Koc, the dominant player in the Turkish automotive industry, has been focusing on EV investments.
In March, Koc Holding (KCHOL), Ford Motor Company (New York/F) and SK On signed a memorandum of understanding (MoU) to explore opportunities to launch an EV battery production plant in Turkish capital Ankara.
A 30-45 GWh annual production capacity is targeted for launch in 2025 at the planned Ankara plant.
Ford Otosan (FROTO), a 41:41 JV partnering Koc Holding (KCHOL) and Ford Motor Company (New York/F), will use the batteries for its upcoming all-electric and plug-in hybrid Ford Transit Custom (Ford E-Transit) vehicles project.
The new one-tonne Ford Transit Custom is to be launched in the first half of 2023. The next-generation Ford Transit Custom range will include an all-electric model in addition to a plug-in hybrid, a mild hybrid and conventional engine variants.
In March 2021, Ford Motor Company said that Ford Otosan would also produce a new electric version of the Volkswagen Transporter at its Golcuk plant as part of the alliance between Ford Motor Company and Volkswagen Group (Frankfurt/VOW3).
Transporter production will be transferred to Ford Otosan’s Golcuk plant from Volkswagen's plant in Hanover, Germany.
Also in March 2021, Ford Otosan said that it would invest €2bn to produce commercial EVs and batteries at its Golcuk plant.
When the investments at the Golcuk plant come online in 2023, Ford Otosan’s annual commercial vehicle production capacity will increase to 650,000 units from the current 455,000 units, with an additional battery production capacity of 130,000 units.
In March 2022, Ford Otosan acquired Ford Romania. An all-electric version of the Puma (SUV) model will be launched in 2024.
Meanwhile, charging station investments have recently escalated in Turkey.
In June, government-run TOGG, which has been developing an assembly plant for an EV as well as a battery montage plant with China-based Farasis, obtained a licence to set up a network of charging stations.
TOGG is to launch 600 stations with 1,000 sockets under its Trugo brand.
Esarj Elektrikli Araclar Sarj Sistemleri, owned by Enerjisa (ENJSA), has 269 charging stations with 496 sockets, including 258 quick chargers. It is to invest Turkish lira (TRY) 300mn to launch 495 new quick chargers.
Kalyon Electrical Vehicle Enerji, a unit of Kalyon Holding, and CW Enerji have also obtained licences to operate charging stations along with Astor Enerji, Sarjon Yenilenebilir Enerji, Sarjet Enerji, Armatec Enerji, RHG Enerturk Enerji (a unit of Erciyes Anadolu Holding), FCTR Elektrikli Araclar Enerji Teknolojileri and En Yakit.

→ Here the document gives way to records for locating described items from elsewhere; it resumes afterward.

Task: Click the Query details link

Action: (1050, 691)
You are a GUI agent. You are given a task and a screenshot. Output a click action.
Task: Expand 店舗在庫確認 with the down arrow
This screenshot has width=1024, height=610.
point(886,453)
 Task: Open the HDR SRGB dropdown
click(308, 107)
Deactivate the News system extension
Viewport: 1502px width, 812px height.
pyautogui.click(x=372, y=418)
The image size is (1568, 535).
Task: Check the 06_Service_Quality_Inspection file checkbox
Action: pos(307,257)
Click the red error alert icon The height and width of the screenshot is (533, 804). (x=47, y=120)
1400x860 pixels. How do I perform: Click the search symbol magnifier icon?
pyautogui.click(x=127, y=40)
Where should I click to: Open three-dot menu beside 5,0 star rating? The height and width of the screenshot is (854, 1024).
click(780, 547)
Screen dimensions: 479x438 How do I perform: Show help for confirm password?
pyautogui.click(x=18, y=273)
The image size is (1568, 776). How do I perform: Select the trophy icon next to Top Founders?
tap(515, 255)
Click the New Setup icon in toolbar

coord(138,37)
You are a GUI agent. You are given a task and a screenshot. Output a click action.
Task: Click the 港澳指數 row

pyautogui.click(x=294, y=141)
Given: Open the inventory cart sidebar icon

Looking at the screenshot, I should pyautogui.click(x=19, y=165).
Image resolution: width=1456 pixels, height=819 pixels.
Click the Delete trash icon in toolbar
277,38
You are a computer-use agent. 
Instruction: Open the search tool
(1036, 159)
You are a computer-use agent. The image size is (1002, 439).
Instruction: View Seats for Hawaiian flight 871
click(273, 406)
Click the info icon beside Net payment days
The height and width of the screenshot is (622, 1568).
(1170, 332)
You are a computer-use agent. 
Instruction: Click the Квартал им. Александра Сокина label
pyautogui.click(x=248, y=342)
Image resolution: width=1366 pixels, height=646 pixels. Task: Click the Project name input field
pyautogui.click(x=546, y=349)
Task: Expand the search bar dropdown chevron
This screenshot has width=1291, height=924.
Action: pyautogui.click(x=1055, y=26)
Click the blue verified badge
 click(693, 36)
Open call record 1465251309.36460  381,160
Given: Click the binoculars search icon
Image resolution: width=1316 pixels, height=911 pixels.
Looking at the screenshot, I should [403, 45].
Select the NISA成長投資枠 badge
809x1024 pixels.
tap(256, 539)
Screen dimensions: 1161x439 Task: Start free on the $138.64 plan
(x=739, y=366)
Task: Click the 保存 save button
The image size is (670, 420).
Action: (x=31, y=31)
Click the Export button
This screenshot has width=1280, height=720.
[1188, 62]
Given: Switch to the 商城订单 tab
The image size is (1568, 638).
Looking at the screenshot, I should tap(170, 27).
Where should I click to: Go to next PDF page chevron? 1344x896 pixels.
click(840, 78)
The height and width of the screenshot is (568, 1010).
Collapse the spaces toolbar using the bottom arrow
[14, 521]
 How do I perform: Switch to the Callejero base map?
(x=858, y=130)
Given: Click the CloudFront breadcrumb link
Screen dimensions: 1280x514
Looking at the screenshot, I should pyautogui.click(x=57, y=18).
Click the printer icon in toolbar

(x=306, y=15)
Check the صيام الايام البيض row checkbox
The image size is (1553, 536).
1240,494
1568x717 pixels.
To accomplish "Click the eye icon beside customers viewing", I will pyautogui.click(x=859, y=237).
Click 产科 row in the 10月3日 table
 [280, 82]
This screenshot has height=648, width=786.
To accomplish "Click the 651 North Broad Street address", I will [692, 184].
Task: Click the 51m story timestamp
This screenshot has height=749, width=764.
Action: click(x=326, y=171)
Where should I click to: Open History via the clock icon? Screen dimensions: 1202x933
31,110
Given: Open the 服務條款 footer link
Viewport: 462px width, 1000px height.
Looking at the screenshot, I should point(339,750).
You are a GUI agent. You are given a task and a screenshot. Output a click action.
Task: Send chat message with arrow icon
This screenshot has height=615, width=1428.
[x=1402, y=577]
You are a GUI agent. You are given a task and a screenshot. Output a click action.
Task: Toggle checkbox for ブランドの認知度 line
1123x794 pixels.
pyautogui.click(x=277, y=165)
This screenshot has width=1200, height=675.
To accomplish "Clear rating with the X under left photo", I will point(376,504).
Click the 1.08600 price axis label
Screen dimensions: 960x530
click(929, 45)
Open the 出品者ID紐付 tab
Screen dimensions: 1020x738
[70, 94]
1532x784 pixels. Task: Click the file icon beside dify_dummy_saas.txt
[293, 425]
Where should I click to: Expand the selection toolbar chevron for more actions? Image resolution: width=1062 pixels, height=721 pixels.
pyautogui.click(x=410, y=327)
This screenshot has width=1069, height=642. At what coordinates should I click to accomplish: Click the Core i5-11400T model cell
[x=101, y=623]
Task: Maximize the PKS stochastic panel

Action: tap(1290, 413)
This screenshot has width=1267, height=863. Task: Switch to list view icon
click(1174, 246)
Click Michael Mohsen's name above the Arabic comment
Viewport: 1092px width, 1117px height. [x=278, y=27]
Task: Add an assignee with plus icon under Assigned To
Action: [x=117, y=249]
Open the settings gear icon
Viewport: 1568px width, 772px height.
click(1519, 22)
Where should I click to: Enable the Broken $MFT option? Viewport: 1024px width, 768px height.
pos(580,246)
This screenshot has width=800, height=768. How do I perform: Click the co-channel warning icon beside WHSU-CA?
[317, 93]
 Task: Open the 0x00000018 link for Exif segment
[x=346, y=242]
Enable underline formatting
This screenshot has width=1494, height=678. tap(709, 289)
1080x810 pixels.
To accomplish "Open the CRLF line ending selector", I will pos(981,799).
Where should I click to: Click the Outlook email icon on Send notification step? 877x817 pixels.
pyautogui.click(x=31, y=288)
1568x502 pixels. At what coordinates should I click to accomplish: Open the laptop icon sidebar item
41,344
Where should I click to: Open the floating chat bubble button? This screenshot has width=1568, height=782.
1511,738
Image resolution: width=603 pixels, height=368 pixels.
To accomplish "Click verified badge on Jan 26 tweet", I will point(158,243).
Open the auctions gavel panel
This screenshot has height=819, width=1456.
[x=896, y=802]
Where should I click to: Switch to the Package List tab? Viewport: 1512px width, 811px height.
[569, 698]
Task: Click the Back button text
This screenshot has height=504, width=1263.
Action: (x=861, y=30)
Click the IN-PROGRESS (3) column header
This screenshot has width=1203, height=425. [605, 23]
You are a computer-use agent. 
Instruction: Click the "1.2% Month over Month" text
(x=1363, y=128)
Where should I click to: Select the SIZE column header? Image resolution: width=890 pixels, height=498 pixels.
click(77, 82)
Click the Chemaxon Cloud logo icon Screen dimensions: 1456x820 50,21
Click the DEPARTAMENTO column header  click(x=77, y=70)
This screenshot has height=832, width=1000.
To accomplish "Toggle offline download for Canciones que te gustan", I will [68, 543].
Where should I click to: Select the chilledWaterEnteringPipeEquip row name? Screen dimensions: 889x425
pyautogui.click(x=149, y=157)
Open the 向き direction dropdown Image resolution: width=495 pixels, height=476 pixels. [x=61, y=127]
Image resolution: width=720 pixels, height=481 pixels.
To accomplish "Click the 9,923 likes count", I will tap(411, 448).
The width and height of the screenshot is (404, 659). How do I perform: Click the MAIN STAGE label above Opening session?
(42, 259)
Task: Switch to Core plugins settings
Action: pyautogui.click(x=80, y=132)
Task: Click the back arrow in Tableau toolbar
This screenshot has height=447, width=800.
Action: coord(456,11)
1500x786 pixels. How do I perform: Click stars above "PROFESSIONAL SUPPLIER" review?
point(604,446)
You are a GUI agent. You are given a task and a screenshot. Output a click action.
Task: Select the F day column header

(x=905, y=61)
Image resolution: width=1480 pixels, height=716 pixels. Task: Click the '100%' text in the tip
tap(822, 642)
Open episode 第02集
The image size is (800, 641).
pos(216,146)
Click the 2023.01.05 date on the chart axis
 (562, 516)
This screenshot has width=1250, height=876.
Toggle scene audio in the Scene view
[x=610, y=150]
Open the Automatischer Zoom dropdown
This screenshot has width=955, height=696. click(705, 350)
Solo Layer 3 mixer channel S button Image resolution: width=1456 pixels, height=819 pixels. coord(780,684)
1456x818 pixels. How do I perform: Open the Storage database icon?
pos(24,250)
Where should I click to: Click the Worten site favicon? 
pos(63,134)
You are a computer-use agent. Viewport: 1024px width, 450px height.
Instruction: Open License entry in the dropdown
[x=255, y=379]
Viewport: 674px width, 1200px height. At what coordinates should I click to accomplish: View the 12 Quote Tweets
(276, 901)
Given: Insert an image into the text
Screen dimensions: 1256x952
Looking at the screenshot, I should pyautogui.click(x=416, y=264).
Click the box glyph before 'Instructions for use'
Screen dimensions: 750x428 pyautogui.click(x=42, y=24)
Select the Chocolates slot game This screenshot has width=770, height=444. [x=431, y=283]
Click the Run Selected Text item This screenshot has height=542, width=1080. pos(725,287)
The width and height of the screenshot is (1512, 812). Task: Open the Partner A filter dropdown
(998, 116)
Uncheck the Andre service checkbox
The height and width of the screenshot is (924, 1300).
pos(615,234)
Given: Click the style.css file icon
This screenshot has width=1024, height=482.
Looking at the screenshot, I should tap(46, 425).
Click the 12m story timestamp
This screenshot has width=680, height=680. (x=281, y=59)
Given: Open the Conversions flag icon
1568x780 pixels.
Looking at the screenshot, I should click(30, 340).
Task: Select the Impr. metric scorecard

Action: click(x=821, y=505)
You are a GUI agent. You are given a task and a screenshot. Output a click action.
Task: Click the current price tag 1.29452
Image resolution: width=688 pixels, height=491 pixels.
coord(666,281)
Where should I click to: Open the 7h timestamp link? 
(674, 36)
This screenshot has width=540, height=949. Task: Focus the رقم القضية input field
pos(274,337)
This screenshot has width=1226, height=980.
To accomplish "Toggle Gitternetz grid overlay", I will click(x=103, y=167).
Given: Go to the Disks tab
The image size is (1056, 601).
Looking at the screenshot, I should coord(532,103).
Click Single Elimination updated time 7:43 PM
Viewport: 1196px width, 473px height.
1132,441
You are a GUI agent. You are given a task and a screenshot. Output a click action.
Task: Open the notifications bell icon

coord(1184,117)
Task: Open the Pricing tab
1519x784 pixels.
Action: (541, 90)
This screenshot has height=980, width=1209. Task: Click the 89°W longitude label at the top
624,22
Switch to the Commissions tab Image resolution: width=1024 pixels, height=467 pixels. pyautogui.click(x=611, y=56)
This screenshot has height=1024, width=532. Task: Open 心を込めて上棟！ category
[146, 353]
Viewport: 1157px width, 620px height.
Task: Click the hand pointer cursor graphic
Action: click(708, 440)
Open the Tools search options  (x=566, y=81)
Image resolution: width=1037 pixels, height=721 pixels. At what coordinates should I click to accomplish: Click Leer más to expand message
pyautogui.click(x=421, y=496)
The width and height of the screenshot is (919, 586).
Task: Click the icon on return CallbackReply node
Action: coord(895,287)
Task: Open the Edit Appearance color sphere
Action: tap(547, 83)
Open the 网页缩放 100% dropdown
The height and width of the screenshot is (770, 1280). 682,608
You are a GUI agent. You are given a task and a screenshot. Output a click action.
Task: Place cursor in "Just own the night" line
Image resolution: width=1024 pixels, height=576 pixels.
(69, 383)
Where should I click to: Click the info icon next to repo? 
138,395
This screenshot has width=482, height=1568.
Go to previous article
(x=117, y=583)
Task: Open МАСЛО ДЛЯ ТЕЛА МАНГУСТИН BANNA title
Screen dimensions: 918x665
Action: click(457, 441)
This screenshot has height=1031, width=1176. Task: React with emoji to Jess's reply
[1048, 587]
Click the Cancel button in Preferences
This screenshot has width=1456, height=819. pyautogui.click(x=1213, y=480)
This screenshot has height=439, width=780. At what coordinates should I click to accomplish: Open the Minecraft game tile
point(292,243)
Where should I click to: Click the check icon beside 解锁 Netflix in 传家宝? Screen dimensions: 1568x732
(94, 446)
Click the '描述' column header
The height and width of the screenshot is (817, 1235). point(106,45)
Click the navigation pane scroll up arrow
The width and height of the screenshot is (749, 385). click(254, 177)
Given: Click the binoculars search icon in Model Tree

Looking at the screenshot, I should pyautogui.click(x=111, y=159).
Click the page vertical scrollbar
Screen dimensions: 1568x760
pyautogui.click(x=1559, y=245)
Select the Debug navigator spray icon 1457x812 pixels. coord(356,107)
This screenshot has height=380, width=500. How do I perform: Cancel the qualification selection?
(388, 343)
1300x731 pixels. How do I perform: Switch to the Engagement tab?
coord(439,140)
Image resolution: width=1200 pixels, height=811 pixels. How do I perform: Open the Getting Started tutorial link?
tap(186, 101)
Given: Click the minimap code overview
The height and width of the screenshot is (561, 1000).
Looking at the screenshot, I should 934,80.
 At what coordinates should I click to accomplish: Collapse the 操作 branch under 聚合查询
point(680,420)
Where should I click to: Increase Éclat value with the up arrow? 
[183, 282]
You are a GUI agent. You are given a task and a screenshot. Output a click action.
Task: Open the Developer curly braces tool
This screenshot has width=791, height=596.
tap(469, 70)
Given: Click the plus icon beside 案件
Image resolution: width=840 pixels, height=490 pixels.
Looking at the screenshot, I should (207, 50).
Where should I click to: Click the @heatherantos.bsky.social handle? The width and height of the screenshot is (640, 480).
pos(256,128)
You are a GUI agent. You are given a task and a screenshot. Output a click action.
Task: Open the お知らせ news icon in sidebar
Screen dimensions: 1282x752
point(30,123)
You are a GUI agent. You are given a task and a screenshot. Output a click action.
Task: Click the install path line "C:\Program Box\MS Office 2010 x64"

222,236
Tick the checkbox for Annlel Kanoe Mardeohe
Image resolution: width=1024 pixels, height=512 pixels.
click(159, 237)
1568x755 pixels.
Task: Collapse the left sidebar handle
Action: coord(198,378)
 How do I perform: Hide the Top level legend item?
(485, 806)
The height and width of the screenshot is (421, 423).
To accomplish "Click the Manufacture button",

Kalyon also aims to produce a battery.
On July 6, Smart Gunes Enerjisi Teknolojileri (SMRTG), which has an annual photovoltaic (PV) panels production capacity of 1,200 MW at its plant in Gebze town of Kocaeli province (launched in August 2017 with an investment of $20mn in strategic cooperation with China’s Sumec), said that it is to launch 42 charging stations.
Miram Enerji, Meta Mobilite Enerji, RG Enerji Insaat, Egesa Elektrik, Dicle Kok Enerji, Yeni Model Yapay Zeka, Avos Grup Insaat, Full Elektrikli Araclar (FullCharger), Jetco Elektrik, Yeldegirmeni Enerji, Zey Enerji, RST Teknoloji, Sun Ulasim and Yeni Basak Enerji have also obtained incentives to launch charging stations.
Presently, there are more than 4,000 charging stations across Turkey.
At current prices, an EV costs TRY0.67 per kilometre to run in Turkey, while there are nearly 7,000 EVs in the country.